If these "science teachers" who really like only biology actually become
teachers, either they won't teach the physical science they're required to
teach (and they admit this), or they won't teach it well. (2) Many college
students who say they want to teach middle-school science have only chosen
that area of concentration because they know that is the area of
middle-school where there is the largest demand for teachers. (3) And here
is the is the most insidious reason: What they really want to do is coach.
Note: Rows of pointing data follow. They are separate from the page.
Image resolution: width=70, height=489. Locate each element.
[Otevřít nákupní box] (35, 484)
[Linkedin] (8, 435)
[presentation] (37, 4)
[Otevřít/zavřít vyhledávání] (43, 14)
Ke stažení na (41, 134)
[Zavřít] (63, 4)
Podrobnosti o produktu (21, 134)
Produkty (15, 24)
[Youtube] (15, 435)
But to be a public school coach you have to be a teacher and you have to get
hired as a teacher. Okay, I can increase my chances of getting hired by
getting a license to teach middle-school science, and then I can do what I
really want to do... coach.
Students aren't even devious about this. They will sit in my office and
proudly tell me how they have it all mapped out. They come right out and
tell me this is their game plan. Wake up people. We are putting teachers
into grades K-9 who are required to teach science, or even specially
licensed to teach science, but they actually don't like science, and the
level of preparation in science is typically at a lower level than the
average high-school chemistry and physics courses.
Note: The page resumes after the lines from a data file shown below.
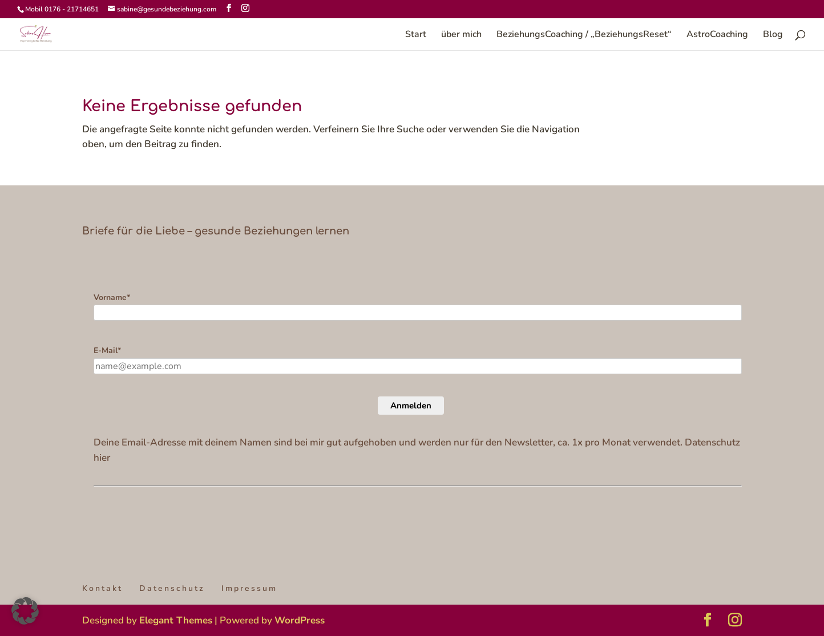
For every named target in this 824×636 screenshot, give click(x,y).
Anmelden (410, 405)
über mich (461, 35)
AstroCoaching (717, 35)
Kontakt (102, 588)
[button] (25, 611)
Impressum (249, 588)
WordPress (299, 620)
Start (415, 35)
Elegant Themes (175, 620)
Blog (773, 35)
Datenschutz (172, 588)
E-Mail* (107, 350)
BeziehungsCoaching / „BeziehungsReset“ (584, 35)
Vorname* (112, 297)
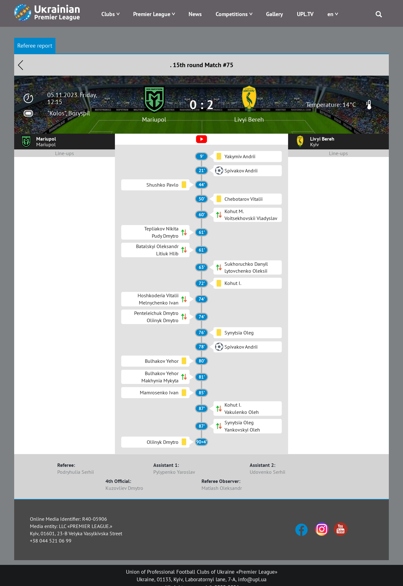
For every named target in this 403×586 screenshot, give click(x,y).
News (195, 14)
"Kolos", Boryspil (68, 113)
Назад (20, 65)
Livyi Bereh (249, 119)
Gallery (274, 14)
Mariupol (154, 119)
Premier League (151, 14)
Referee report (34, 45)
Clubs (108, 14)
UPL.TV (305, 14)
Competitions (232, 14)
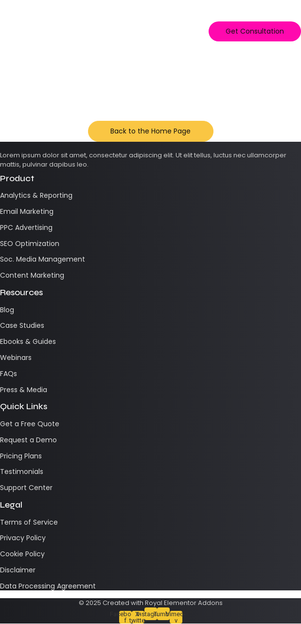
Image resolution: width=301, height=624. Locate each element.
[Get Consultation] (255, 31)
What are you doing about this? I am doing two things. (1) I conduct
workshops for in-service K-9 teachers who think they don't like science, but
who are at least willing to attend a workshop. Maybe I can get them to
teach a little more science a little better. (2) I fought the education
department against watering down the science requirements for middle-school
science teachers, and at least at my institution it looks like I succeeded.
The education department, the dean, and the science department have come to
consensus on a science curriculum for middle-school science teachers that is
appropriate and not watered down. We now have to submit it to the state
department of education for approval. I sure hope they approve it because
it was a struggle to get it approved within my own institution. There were
strong pressures to water it down in order to increase enrollments.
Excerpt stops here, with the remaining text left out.